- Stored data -
--------

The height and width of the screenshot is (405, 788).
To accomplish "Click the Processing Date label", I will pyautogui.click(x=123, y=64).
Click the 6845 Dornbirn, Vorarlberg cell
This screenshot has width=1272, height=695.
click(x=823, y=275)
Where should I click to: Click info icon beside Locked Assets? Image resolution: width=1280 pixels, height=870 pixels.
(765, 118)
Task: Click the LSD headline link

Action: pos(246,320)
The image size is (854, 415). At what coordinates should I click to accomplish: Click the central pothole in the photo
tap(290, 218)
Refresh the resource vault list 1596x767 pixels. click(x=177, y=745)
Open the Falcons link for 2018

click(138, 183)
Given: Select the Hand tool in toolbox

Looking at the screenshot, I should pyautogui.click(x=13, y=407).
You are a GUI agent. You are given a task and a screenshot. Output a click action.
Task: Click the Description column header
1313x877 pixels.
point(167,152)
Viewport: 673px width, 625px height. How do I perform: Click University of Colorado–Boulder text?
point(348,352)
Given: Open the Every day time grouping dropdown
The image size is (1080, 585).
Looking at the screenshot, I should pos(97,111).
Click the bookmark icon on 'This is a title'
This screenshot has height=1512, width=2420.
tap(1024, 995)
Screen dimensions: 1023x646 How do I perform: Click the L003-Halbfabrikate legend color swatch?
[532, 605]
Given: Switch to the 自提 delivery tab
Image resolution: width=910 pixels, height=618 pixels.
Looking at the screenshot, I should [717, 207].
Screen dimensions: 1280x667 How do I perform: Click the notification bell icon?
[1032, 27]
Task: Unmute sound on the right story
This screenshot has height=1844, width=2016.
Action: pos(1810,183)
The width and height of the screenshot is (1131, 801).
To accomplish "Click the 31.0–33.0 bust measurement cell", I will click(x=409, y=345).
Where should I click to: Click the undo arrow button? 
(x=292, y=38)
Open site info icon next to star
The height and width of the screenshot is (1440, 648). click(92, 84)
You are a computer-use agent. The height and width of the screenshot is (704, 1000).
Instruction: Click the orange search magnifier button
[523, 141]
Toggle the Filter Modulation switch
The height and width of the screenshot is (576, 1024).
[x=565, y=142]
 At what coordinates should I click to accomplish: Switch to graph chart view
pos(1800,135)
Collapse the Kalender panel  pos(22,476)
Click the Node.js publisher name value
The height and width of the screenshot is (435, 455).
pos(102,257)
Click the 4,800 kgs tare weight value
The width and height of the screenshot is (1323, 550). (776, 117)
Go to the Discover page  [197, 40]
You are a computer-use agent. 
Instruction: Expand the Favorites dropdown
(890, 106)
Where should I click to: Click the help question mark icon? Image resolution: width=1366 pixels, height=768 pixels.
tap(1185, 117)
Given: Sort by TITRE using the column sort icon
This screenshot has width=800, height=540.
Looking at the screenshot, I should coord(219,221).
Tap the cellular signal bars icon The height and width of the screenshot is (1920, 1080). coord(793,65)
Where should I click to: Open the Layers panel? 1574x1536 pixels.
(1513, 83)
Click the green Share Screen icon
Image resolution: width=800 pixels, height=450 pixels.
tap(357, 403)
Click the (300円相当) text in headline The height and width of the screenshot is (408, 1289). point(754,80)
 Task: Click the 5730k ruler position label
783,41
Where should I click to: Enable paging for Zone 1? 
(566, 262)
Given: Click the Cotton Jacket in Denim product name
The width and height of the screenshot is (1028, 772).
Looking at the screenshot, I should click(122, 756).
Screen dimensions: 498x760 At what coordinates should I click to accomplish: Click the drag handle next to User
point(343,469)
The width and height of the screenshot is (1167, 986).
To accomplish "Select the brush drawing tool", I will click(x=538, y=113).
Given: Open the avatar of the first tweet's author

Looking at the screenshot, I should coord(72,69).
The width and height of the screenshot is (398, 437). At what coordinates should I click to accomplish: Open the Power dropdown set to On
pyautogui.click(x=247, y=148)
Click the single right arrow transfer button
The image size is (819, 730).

--------

- Exercise objective -
Where the word "column" occurs in a line of the records, copy that line.

- Response -
Task: Click the Description column header
Given: Sort by TITRE using the column sort icon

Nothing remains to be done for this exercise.